The White House may claim today’s testimony is a technical exoneration. Politically, however, it’s a staggering blow. And when it comes to the presidency, politics is everything.

During Thursday’s testimony, Mr Comey emphasised that Russia’s political meddling was “not a close call”, adding: “There should be no fuzz on this whatsoever.”

When asked by the Senate Intelligence Committee whether the president tried to stop the Russia investigation he was conducting, Mr Comey said: “Not to my understanding, no.”

He said he it was not for him to say whether Mr Trump’s actions were an obstruction of justice.

Democratic Senator Mark Warner, the committee’s vice chairman, pressed Mr Comey on why he decided to keep record of his conversations with Mr Trump.

Mr Comey said it was a matter of circumstances, the subject matter and the “person I was interacting with”.

“I was honestly concerned that he might lie about the nature of our meeting” he told the panel of Mr Trump.

“I knew there would come a day that I might need a record, not just to defend myself, but to defend the FBI,” he said.

Mr Comey, who published his prepared remarks a day before the hearing, detailed one meeting with Mr Trump in which the president asked Attorney General Jeff Sessions and White House aide Jared Kushner to leave the Oval Office.

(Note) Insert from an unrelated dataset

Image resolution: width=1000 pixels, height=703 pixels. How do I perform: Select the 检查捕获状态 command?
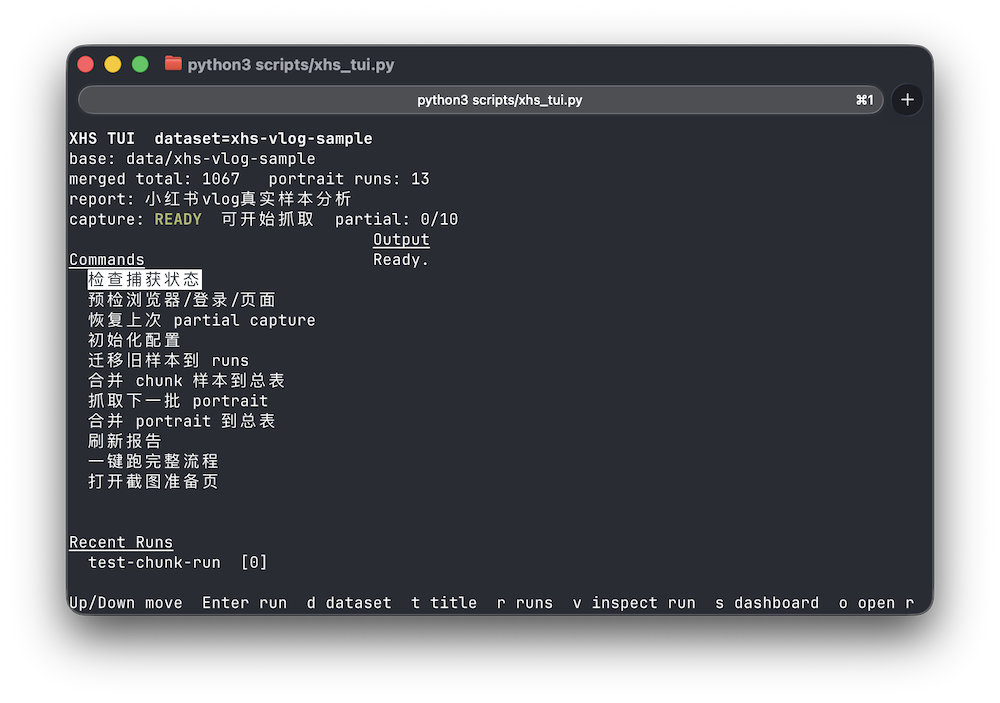coord(144,280)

“I knew something was about to happen that I needed to pay very close attention to,” he said. “I remember thinking that that was a very disturbing development.”

During another meeting with Mr Trump, Mr Comey said the president appealed to him to “let go” an investigation into fired national security adviser Michael Flynn and his ties to the Kremlin.

After US media reported the conversation, the president warned Mr Comey in a tweet, saying he “better hope there are no ‘tapes’ of our conversations”.

Mr Comey told the committee he hoped there were tapes, calling on Mr Trump to release them.

“The president surely knows whether he taped me, and if he did my feelings aren’t hurt. Release all the tapes, I’m good with it,” he said.

The White House has refused to say whether any such tapes exist.

When asked how his FBI colleagues reacted to the president telling Mr Comey that he hoped the investigation into Mr Flynn would be dropped, he said: “I think they were as shocked and troubled as I was.”

“They’re all experienced professionals and they had never experienced such a thing,” he said.

“The conversation turned to what we should do about it and that was a struggle for us.”

After Mr Trump’s tweet about potential tapes, Mr Comey said he realised it was important to release his own account of the story.

He revealed that he asked a “good friend of mine” who is a professor at Columbia Law School to share contents of the memo with a reporter.

Mr Comey added that he asked for the documents to be leaked in order to build pressure for a special counsel.

As a result of this episode, former FBI chief Robert Mueller was appointed as special counsel to lead an independent investigation into the Trump campaign’s potential ties to the Kremlin.

Mr Comey said he was “sure” Mr Mueller was also looking at whether Mr Trump obstructed justice.